Nonfiction:
The Theory of Moral Sentiments, 1759
An Inquiry into the Nature and Causes of the Wealth of Nations, 1776 (commonly known as The Wealth of Nations)
Essays on Philosophical Subjects, 1795
Adam Smith studied at the University of Glasgow, where he came under the influence of the famous professor of moral philosophy Francis Hutcheson (1694-1746). Smith then studied at Balliol College, Oxford, for six years before returning to Scotland to lecture in rhetoric and polite literature at the University of Edinburgh. His lectures were popular and, unlike those of many of his contemporaries, attracted listeners from the town as well as from the university.
Adam Smith
Smith returned to the University of Glasgow in 1751 as professor of logic, and that same year he was appointed to the chair in moral philosophy. At this time Smith was strongly under the influence of his close friend the historian and philosopher David Hume (1711-1776) and shared in a milder form much of Hume’s skepticism. Smith never took holy orders, for example, an unusual circumstance for a professor of moral philosophy in Scotland at that time.
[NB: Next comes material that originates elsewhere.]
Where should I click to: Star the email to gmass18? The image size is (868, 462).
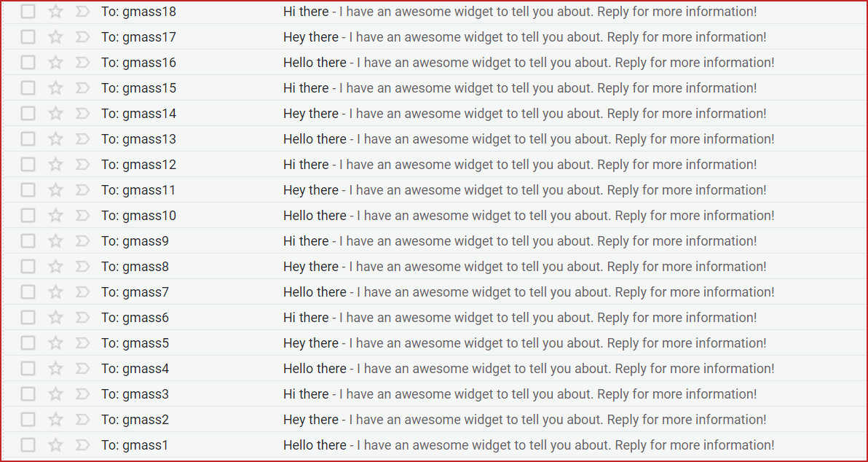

In 1759 Smith published The Theory of Moral Sentiments, in which he claimed that sympathy or feeling was the foundation for all moral sentiments or judgments. He felt that evil or wrongdoing was punished by remorse in the individual and that certainly remorse was the most painful of the human sentiments. His position was not very far from that of later philosophers who claim that ethical principles are merely statements of human emotions.
Even at this early date Smith was highly interested in economics. He often talked of trade and political economy in his lectures, and he urged both students and young businessmen from the growing commercial city and port of Glasgow to attend his lectures. Many criticized him, and one of his colleagues later sneered that “he had converted the chair of moral philosophy into a professorship of trade and finance.”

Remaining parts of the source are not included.